Blodeuwedd is often viewed as a Spring goddess, a personification of flower and bud and bloom. And why not; she is made of flowers after all; flowers and magic. It’s only when you read her original myth in the Fourth Branch of the Mabinogi that you realise how dark it is.

Of all the famous women – now seen as goddesses by many – in these ancient Celtic legends, Blodeuwedd is the only one who is not a mother, and therefore not seen as an aspect of the mother goddess, Modron. Bloduwedd cannot be a mother, because although she is made of flowers, she is a flower that will never bloom, that cannot reproduce.

In both ancient mythology and in the neopatriarchy we live in today, women who either cannot or will not be mothers (despite these being very different things; one a choice, one a lack of choice) are viewed with suspicion. As the opposite of the nurturing, fecund Mother, Bloduwedd instead brings betrayal and death to the hero of the tale. Yet, it was never Blodeuwedd at fault. She is created by the rapist magician Gwydion and given without her consent to be the wife of Lleu, the king, and our shining ‘hero’ of the story. Lleu has been cursed by his own mother to never have a human wife or children, so Bloduwedd is the best that Gwydion can conjure up, and he is celebrated for this marvellous feat of magic.

No-one, of course, bothers to ask Blodeuwedd what she might want.

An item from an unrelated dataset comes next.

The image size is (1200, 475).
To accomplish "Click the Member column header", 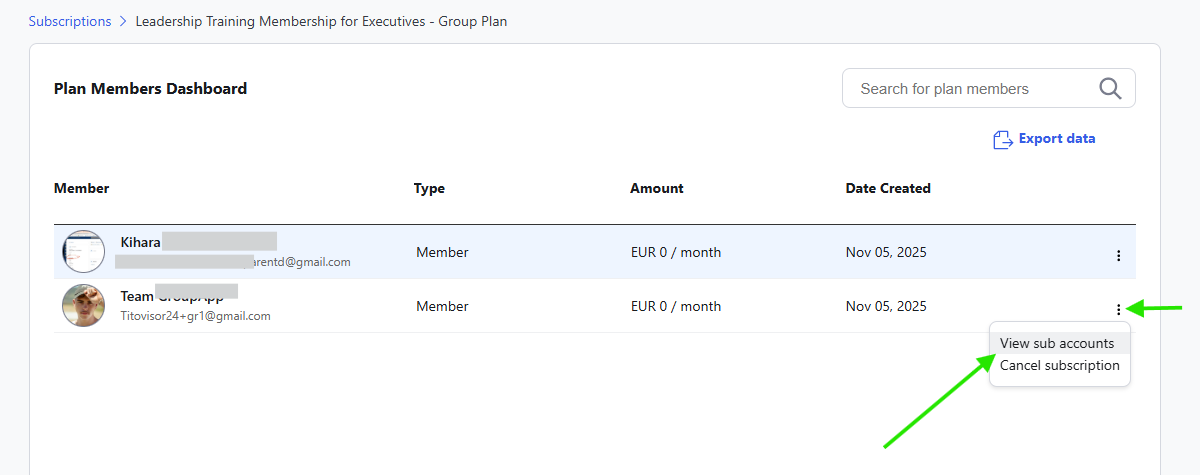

Blodeuwedd goes on to fall in love with a man who is not her husband, and helps him to murder Lleu. Lleu does not die but shapeshifts, to be brought back by Gwydion. Bloduwedd’s lover blames her for seducing him, even though the murder was wholly his idea, and Lleu kills him anyway. Gwydion then curses Bloduwedd by turning her into an owl, who he declares is the most hated of all the birds.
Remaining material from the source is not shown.